The impact of BRC-20 tokens and Ordinals on the Bitcoin network became apparent on May 7, when Binance, the leading cryptocurrency exchange, announced a temporary suspension of bitcoin withdrawals due to network congestion. This news caused widespread panic and frustration among users who were unable to access or transfer their funds to other platforms. Although Binance resumed bitcoin withdrawals after a few hours, the incident had already affected market confidence.
This led to a widespread sell-off as users rushed to liquidate their holdings or mitigate risks. The sell-off was further intensified by other factors, including regulatory actions by China and other countries, Elon Musk’s tweets, and financial troubles at Bitcoin, Celsius, and Terraform Labs. These events created a negative feedback loop, contributing to a further decline in bitcoin’s price.
On May 8, Bitcoin’s price fell to $27,000 and the crypto market saw net outflows of over $30 billion. Consequently, the market cap declined by 2.72% from $1.19 trillion to $1.16 trillion. The panic in the Bitcoin market also caused Ethereum’s price to decline to $1,835, reflecting a daily decrease of 3.3%. Furthermore, several altcoins experienced declines of up to 8%. As a result, the overall cryptocurrency market value decreased by 3.7% to $1.15 trillion, according to CoinMarketCap.
Is Bitcoin in Trouble?
The recent increase in the creation of Ordinals and BRC-20 tokens has sparked concerns among people who worry that it distracts from Bitcoin’s main purpose as a stable currency. Some even view this surge in network activity as a potential cyber attack. Theoretically, individuals with malicious intentions could overwhelm the network by creating large amounts of BRC-20 tokens and Ordinals, making transactions too expensive for regular users. However, such a scenario is unlikely to occur.
Presently, users are required to pay additional fees to ensure prompt transaction processing, which aligns with Bitcoin’s system design. Nevertheless, anything other than Bitcoin on the Bitcoin network is essentially unnecessary and useless.
Although bitcoin network fees skyrocketed following the heightened interest in BRC-20 tokens, the fees now appear to be returning to their pre-hype levels. Average fees for processing and confirming Bitcoin transactions, which peaked at over $30 per transaction on May 8, have significantly dropped to a mere $3.76 per transaction, as reported by Bitcoin Archive on May 15.
According to Samson Mow, congestion on the network is not a major concern. Similar periods of high congestion have occurred in the past with Bitcoin and Ethereum, but they eventually subsided as hype diminished. Users became more patient, and activities that did not require high fees shifted to lower-fee networks. While the current congestion is tied to Ordinals and BRC-20 tokens, Mow believes it will pass as those utilizing these tokens are paying substantial fees directly to Bitcoin miners, which is not sustainable in the long run. The situation resembles previous instances of congestion, such as during the block size wars, and although it may persist for a few more days or weeks, it is not a viable long-term model.
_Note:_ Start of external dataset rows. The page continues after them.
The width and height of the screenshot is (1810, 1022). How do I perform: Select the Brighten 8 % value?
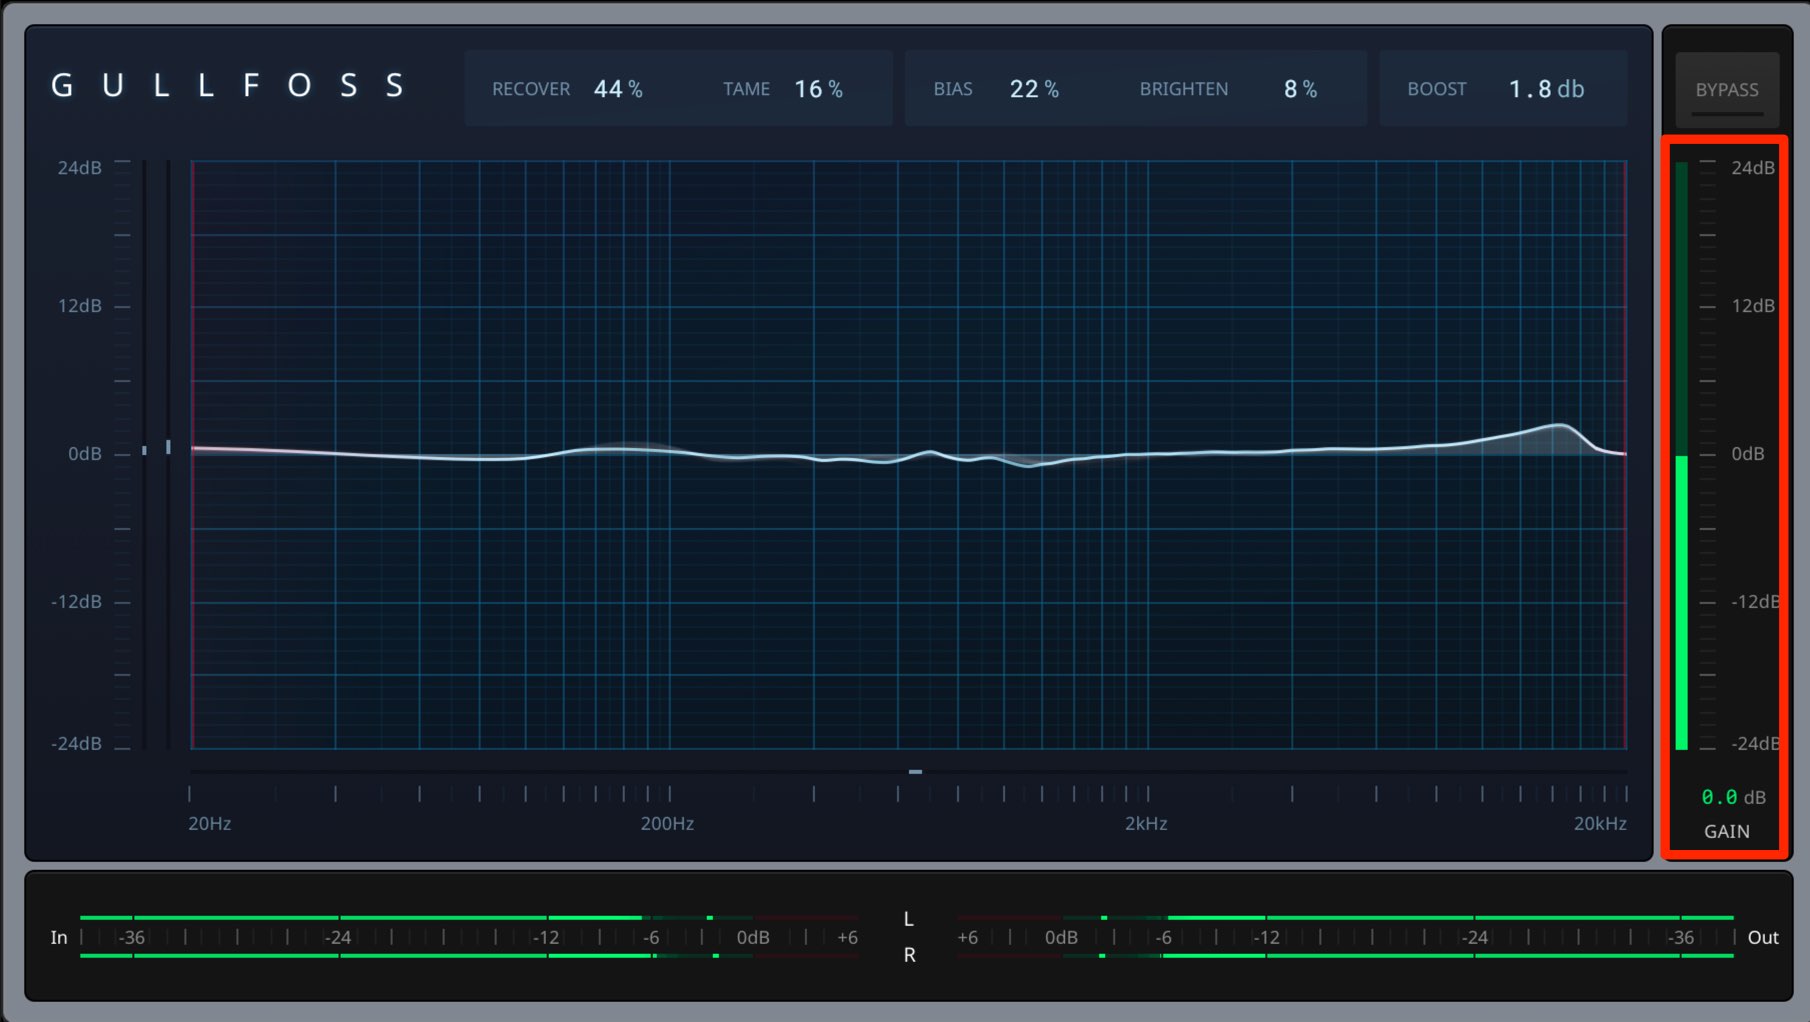point(1300,89)
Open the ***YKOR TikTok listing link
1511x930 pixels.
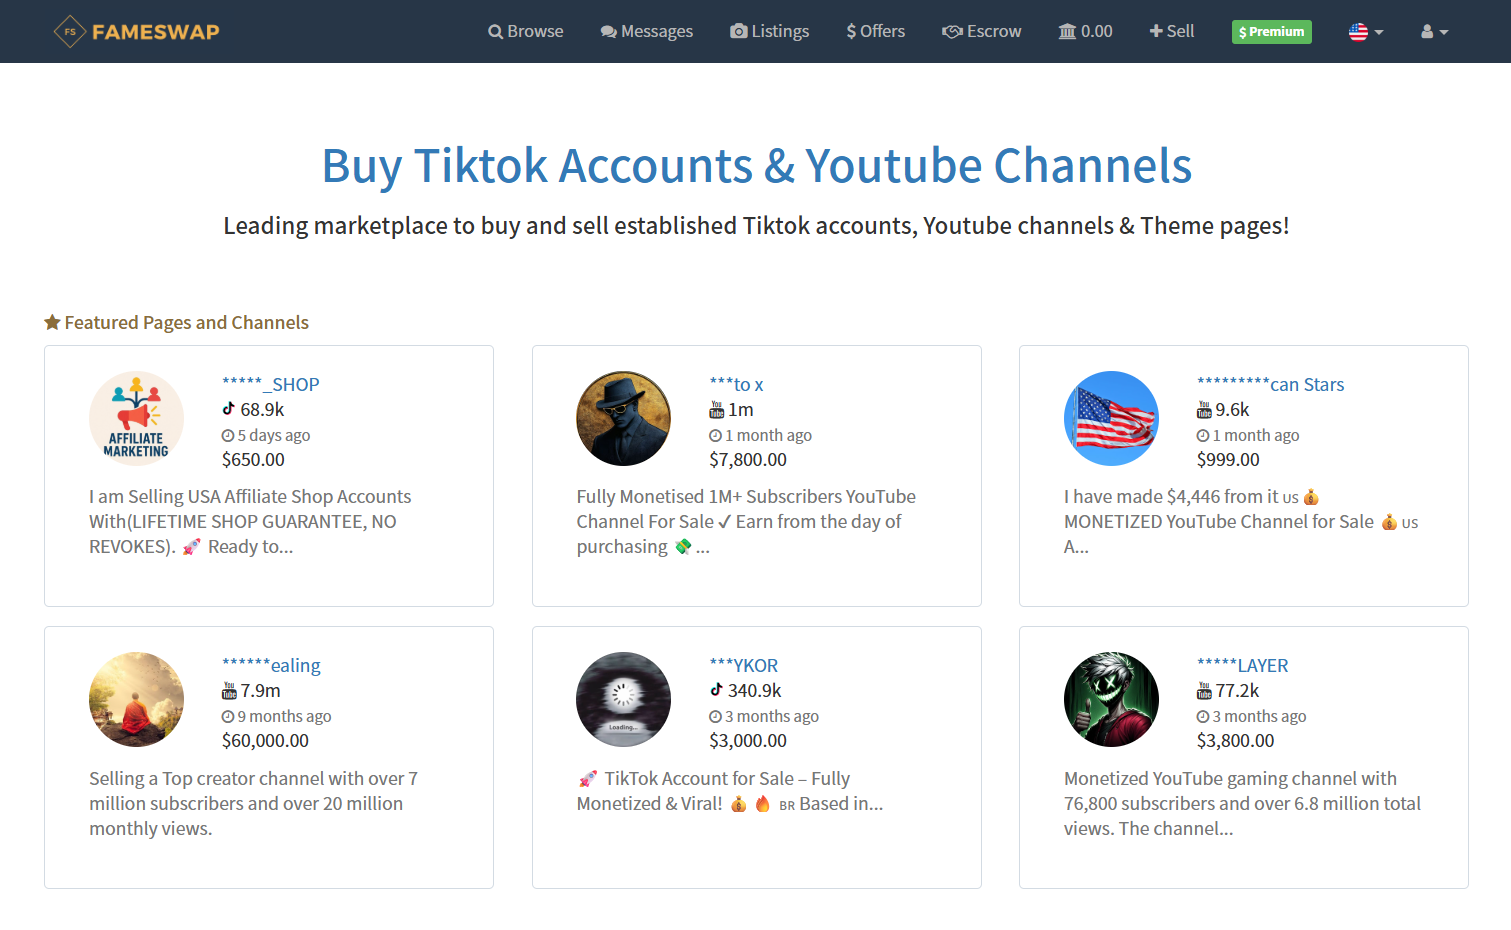pos(743,666)
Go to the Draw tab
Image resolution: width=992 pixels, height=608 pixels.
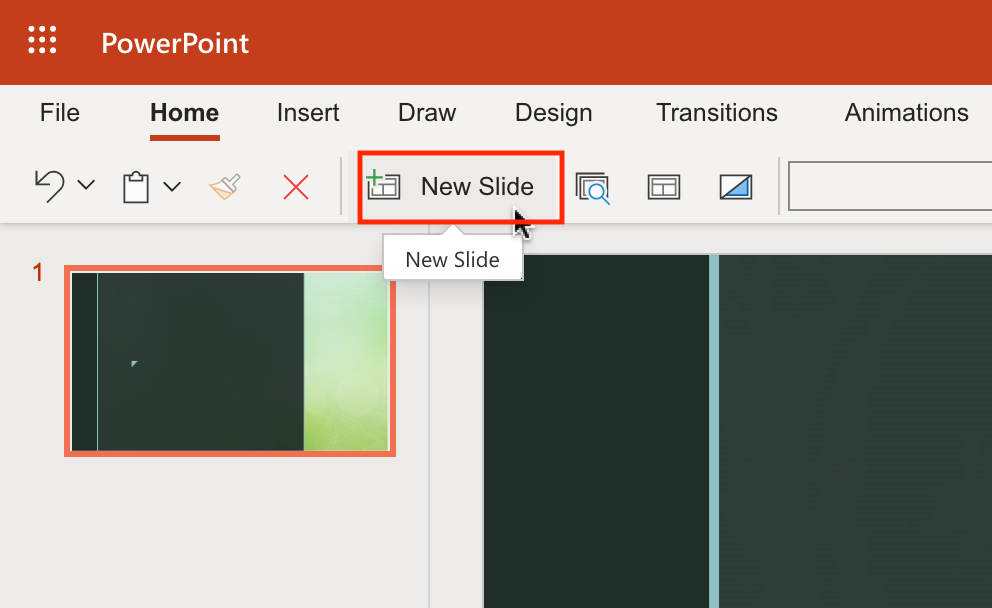pos(427,113)
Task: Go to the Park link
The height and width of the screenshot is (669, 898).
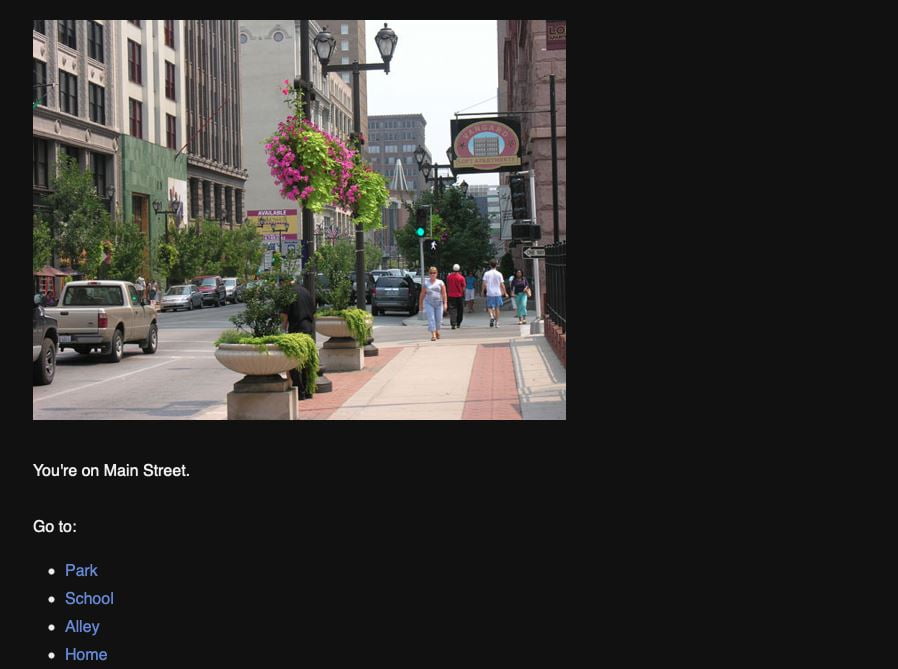Action: click(81, 570)
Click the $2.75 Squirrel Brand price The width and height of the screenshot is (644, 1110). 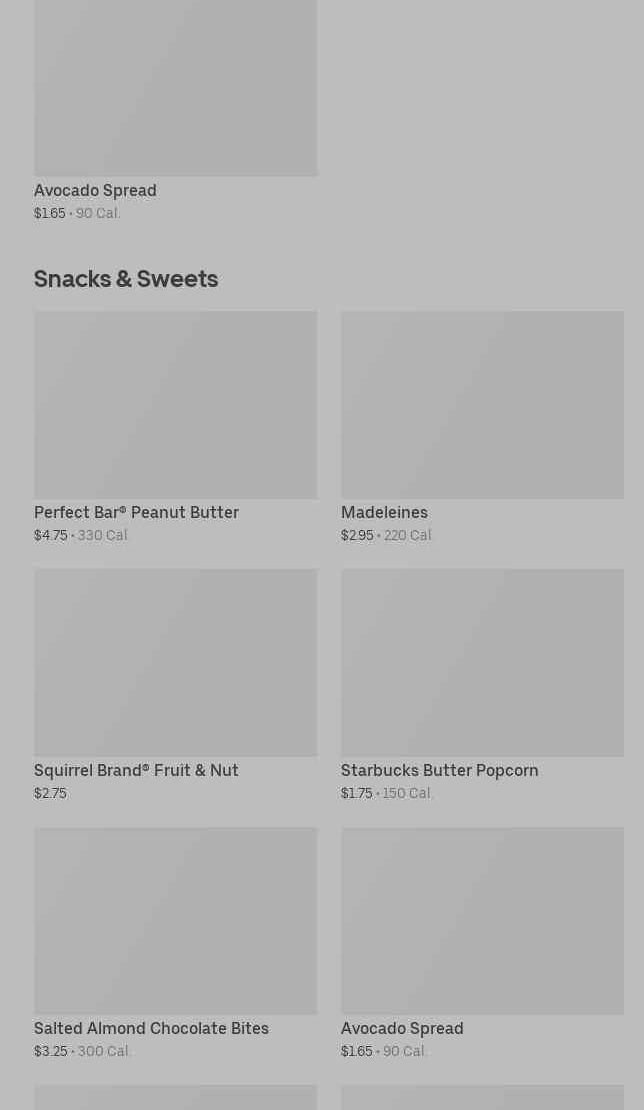[x=50, y=793]
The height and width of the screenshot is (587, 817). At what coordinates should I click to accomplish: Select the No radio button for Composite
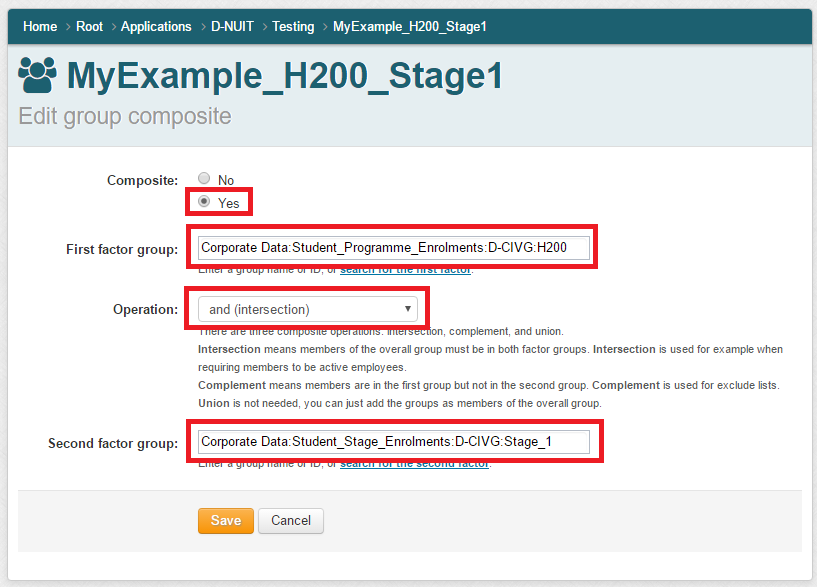(x=205, y=180)
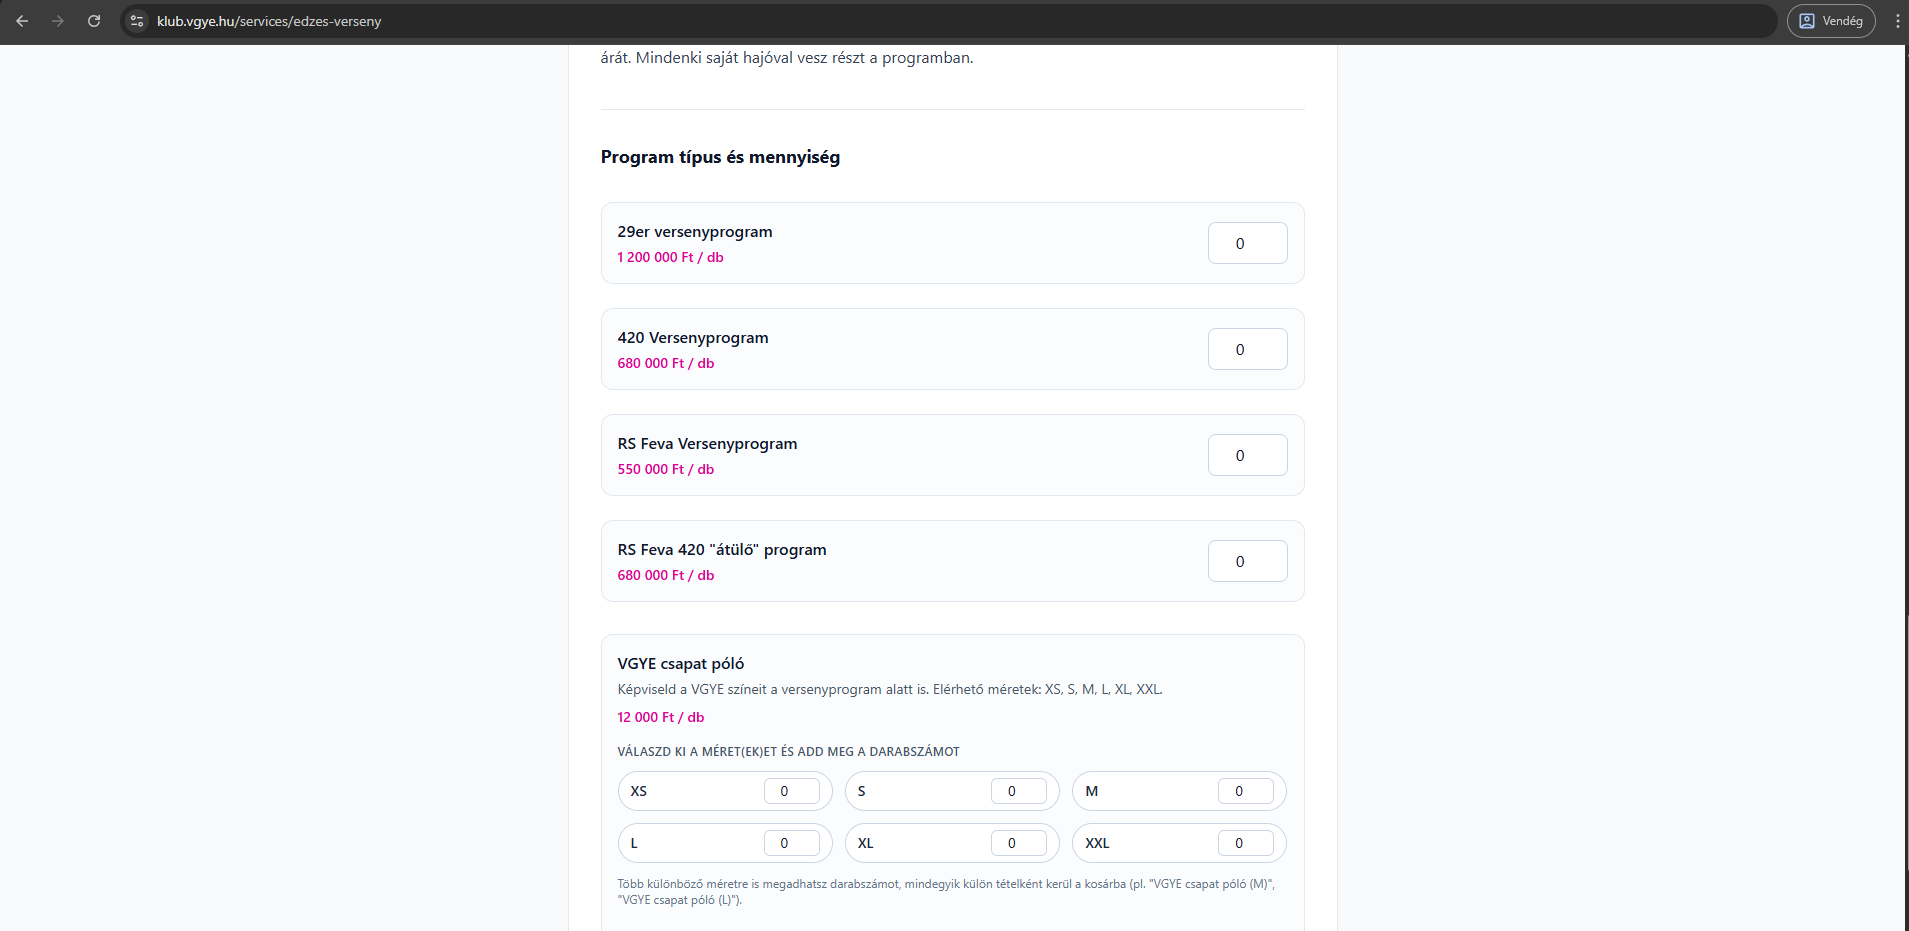The height and width of the screenshot is (931, 1909).
Task: Click the 29er versenyprogram title
Action: point(694,232)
However, some proponents argue that Ordinals and BRC-20 tokens are here to stay, at least in the short term, as major wallets are already adding support for them. Recent developments, including the launch of a Uniswap fork that generated $500,000 in trading volume for “smart BRC-20” tokens (SBRC-20) within a few days, suggest the continued development of a permissionless ecosystem on Bitcoin.
If Ordinals continue to significantly impact the network, there is always the possibility of forking Bitcoin to modify or remove Taproot. While this prospect has been raised by some, it remains mostly hypothetical at this stage.
In summary, Ordinals and BRC20 have not broken Bitcoin. The network continues to evolve and address challenges. It’s crucial to stay informed and distinguish valid concerns from baseless claims.